Текст
Ленинизм и теоретические проблемы языкознания - Федот Петрович Филин

Ленинизм и теоретические проблемы языкознания читать книгу онлайн
В книге освещены основные методологические проблемы современного языкознания с марксистско-ленинских позиций.
Различные стороны языка: его система и структура, категории и функции, содержание и форма – рассматриваются с применением марксистского диалектического метода; реализуется ленинский тезис о роли языка как одного из источников теории познания.
Звукопроизносительная и звукоразличительная тренировка, обусловленная сложными и изменяющимися межгрупповыми отношениями, имела первостепенное значение. Язык не мог родиться раньше, чем возникла способность модуляции и селекции звуковых знаков. А эта способность оттачивалась во взаимодействии социальных групп и была бы немыслима без такого взаимодействия.
На приведенных простейших примерах слияния и распада коллективов видно, как эти социальные процессы с необходимостью влекли за собой постоянное обогащение и совершенствование речевых средств и их все более широкое применение как для субъективных, окрашенных коллективным эгоизмом, так и нейтральных объективно-познавательных наречений. В отлитие от биологического тупика, в котором функционирует звуковая сигнализация обезьян, язык человека становился открытой системой, т.е. способной к бесконечному количественному и качественному прогрессу. Если бы человеческая речь началась с звукоподражаний или выразительных выкриков, она никогда не выбралась бы из такого же тупика. Выход из этого тупика могла дать только новая, социальная функция звуковых сигналов, функция выражения пробудившегося сознания своей принадлежности к коллективу.

Данные
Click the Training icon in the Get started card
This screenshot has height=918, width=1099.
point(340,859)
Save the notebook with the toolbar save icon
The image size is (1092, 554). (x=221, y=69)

Задания
a: По тексту о языкознании, какая способность должна была возникнуть до рождения языка?
b: Назовите все стороны языка, перечисленные в тексте о языкознании.
c: Допишите текст о языкознании, начав сразу после его последнего предложения.
Данные здесь не понадобятся.

Ответы
a: Способность модуляции и селекции звуковых знаков.

b: Система, структура, категории, функции, содержание, форма.

c:
Осознать мир, бытие – это значило осознать их в отношении к своей социальной группе. Другого сознания не существовало. Яркую иллюстрацию к оказанному дают германские языки, где глагол *þeud- ‘объяснять, делать понятным’ (нем. deuten) происходит от *þeudo ‘народ’ (нем. deutsch): понимать, толковать объективный мир означало понимать и толковать его для своей социальной группы, в ее интересах.
Резюмируя все сказанное выше о генезисе сознания и речи, нам остается повторить нашу основную мысль: происхождение языка – проблема не биологическая, даже не антропологическая, а социологическая. Антропогенез в нашем понимании – это прежде всего социогенез. Нет сомнения, что и биологическая мутация и техническая революция (создание искусственных орудий труда и борьбы) неотделимо присутствуют в антропогенетическом чуде. Но они присутствуют в нем как подчиненные. С того момента, как первичные социальные организации осознают себя как личности, противостоящие другим таким же личностям, их взаимные контакты и соперничество в повседневной производственной деятельности, предъявляя все растущие требования и к психофизическому и техническому потенциалу, становятся сильнейшим фактором биологического, интеллектуального и технологического прогресса.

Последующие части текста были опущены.